### TASK GOAL
Reproduce the records that follow exactly as they are written.

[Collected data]
►

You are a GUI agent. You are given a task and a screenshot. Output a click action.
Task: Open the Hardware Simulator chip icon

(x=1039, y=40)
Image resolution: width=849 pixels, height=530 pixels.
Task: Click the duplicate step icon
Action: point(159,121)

◄

### THE COMPLETED TASK
You are a GUI agent. You are given a task and a screenshot. Output a click action.
Task: Open the Hardware Simulator chip icon

(x=1039, y=40)
Image resolution: width=849 pixels, height=530 pixels.
Task: Click the duplicate step icon
Action: point(159,121)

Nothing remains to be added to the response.